There were chairs scattered about, and other signs of disorder, and one young Yalaini woman who was accustomed to help Aracoeli in the kitchen, sitting on the floor and weeping.
"I don't know what's the matter with him," she said. "He came out of the Lifestone like a thunderstorm, him and Aurian, and a few other people, knocking things around, knocking me down; they took some weapons from the armory and I think some food from the kitchen, and portaled away again."
"They Lifestoned in," Palerath said. "They could no longer use the Binding Stone, since I've cast them from the allegiance. What shall we do about the Lifestone?"
"Find me a room we can drag it into and lock it up in," Nalicana said. Palerath and Belegon went off to do this. Nalicana brought out the Lifestone Key and opened the Lifestone to inspect its scroll of names. Interestingly enough, she could see the names "Kellin" and "Valind," not "Cashtal" and "Aurian," which hinted at some interesting additional powers of the Lifestone. Nalicana raised the Key to the scroll, and lowered it again. "No, not yet," she said. "But after it's locked up, no one else in your allegiance must ever use this Lifestone again. Go and Lifestone in the Concourse, and then I will make you another one to use in here." She laid her hand on the Stone to close it. "Palerath, I see that this Stone originally stood out in the wilds of the Drudge Citadel. Did you move it here yourselves?"
"Yes, my Lady. It was Cash --- Kellin's idea."
"All right. You can move it again, into that room, and then lock the door. And ---" she was looking at an empty niche on the wall, and a broken lamp that lay beneath it. "Was that a shrine of the Light?"
"Yes, my Lady. A little one. Valind made it."

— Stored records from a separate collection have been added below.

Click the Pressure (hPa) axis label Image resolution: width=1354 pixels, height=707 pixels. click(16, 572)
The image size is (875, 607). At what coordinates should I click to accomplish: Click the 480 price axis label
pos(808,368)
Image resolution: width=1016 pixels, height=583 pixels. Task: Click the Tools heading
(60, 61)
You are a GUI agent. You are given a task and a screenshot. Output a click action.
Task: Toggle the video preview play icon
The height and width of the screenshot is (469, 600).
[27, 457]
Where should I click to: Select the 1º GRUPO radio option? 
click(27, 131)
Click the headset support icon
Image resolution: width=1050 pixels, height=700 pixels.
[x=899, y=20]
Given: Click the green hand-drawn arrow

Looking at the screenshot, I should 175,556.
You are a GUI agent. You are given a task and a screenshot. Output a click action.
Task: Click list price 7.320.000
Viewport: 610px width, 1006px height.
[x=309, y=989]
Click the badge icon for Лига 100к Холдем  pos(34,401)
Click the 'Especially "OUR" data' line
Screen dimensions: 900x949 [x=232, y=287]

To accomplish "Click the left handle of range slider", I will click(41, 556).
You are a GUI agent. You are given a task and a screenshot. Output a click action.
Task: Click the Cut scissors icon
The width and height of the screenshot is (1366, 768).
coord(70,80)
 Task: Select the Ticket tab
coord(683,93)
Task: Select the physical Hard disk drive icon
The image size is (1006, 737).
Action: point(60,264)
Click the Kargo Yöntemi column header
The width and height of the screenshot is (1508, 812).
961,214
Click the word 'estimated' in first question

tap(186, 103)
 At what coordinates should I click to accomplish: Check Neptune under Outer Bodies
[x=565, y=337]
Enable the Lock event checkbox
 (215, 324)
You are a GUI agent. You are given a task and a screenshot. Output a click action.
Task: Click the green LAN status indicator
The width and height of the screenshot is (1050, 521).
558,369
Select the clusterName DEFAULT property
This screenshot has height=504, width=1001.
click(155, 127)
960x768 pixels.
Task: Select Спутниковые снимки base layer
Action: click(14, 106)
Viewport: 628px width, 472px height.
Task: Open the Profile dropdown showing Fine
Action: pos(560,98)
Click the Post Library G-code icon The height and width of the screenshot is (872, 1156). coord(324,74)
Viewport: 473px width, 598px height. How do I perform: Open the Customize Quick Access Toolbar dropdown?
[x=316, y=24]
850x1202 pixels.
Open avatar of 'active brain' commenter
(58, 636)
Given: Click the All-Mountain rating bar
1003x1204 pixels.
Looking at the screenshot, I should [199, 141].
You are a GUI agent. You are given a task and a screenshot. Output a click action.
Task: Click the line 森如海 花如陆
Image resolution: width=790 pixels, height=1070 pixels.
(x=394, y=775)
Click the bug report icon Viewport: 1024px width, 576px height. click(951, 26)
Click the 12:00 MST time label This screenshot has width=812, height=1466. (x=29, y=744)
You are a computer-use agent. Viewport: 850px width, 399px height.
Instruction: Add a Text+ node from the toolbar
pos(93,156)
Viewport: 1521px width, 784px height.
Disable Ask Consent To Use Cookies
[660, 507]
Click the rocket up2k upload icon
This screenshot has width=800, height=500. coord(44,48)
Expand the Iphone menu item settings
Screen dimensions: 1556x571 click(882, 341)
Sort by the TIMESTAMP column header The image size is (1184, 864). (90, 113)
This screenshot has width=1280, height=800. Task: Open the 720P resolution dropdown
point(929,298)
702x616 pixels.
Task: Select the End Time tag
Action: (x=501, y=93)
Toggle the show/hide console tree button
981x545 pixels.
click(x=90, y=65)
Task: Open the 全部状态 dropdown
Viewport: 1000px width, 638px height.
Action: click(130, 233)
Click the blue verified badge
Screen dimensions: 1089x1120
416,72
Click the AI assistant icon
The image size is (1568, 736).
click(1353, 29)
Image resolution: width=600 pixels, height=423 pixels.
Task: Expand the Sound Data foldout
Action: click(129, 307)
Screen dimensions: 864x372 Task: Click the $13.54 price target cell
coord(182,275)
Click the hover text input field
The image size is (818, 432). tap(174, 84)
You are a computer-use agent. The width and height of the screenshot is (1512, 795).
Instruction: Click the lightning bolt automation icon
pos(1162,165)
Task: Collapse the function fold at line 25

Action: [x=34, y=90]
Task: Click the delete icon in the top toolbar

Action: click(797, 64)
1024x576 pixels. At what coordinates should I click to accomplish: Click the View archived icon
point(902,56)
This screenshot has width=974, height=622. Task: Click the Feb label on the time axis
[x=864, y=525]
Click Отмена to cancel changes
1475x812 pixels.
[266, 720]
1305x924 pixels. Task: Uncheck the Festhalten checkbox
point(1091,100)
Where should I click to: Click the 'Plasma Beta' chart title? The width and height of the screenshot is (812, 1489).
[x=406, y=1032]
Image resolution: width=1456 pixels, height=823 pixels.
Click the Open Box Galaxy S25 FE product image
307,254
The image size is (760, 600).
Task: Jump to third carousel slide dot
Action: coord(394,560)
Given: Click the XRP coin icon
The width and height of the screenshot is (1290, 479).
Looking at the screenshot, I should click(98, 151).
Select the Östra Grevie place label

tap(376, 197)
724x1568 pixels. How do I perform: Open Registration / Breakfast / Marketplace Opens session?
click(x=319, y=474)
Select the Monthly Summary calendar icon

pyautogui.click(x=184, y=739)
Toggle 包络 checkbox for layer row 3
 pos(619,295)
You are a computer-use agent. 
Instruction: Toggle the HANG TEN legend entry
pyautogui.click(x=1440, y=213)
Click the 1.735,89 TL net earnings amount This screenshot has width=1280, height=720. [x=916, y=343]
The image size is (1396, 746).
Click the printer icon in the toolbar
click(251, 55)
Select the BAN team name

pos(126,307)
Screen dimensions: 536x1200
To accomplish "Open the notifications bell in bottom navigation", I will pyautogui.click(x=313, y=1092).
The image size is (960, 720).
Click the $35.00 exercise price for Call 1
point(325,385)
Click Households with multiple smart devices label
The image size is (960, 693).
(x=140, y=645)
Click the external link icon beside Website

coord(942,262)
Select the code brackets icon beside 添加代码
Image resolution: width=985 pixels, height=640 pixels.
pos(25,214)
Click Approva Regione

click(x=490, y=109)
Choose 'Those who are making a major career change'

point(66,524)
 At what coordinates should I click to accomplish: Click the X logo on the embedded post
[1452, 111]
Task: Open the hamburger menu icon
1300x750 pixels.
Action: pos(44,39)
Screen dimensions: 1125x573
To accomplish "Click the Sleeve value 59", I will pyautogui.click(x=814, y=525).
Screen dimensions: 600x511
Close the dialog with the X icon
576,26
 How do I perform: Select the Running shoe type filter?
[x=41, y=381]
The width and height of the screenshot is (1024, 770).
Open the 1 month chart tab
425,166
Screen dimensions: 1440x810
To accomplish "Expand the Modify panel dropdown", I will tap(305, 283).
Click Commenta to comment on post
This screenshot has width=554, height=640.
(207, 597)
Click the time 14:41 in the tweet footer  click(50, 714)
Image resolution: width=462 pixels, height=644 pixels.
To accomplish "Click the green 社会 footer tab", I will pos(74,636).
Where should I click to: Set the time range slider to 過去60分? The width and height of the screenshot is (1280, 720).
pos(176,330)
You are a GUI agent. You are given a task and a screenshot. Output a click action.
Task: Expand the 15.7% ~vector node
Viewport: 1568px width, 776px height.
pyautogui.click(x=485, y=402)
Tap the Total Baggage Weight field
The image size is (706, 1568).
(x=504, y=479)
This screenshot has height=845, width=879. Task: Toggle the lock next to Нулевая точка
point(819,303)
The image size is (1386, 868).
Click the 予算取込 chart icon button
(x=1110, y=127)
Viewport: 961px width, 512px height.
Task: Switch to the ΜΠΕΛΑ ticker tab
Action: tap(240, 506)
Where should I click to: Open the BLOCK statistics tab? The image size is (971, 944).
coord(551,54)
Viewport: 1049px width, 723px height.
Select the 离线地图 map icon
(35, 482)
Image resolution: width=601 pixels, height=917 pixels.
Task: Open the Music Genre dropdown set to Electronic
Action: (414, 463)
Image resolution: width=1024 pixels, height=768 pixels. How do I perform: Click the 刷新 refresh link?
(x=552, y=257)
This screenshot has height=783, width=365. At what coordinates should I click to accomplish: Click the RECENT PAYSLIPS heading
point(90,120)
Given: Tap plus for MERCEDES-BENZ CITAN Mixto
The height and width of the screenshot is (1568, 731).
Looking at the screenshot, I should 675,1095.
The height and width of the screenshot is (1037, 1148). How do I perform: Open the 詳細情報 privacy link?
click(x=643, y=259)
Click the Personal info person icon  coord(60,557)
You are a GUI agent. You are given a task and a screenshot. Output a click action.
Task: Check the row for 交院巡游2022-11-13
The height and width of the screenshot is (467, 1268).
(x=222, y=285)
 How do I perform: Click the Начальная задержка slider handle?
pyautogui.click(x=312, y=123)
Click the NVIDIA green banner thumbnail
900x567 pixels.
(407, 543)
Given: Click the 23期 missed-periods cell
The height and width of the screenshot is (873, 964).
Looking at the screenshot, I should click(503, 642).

"Then you'll want to replace it: but not just yet; Give me a day or two; I'll tell you when it's safe to put a shrine here again."
[p]-=-=-=-=-=-=-=-=-=[p]
High overhead, darkened Alb'arel loomed, the strange lights in its southeast quadrant sparkling brighter than ever. Lower down, but still higher than the bottoms of Artefon, one could hear the guards marching, meeting and exchanging reports and parting again, and the sentries walking along the town walls, and the watchman singing as he went his rounds: "Twelve o'clock; look well to your lock, your fire and your light, and so good-night...."
Down below, Tapuaua ran in pursuit of a pale Skeleton that had caught sight of her and turned tail. It stopped, turned, driven to attack by the hateful enchantments of the Archons; and as it approached she wielded her rattle and watched the luminous magic capture and clothe the bleached bones. She caught the living, dying man in her arms as he fell, listened to his tale, murmured words of comfort, heard his last breath and watched him fall again into dust. Then she wiped her eyes and went after the next, under cover of the silent darkness with none but the moon to watch.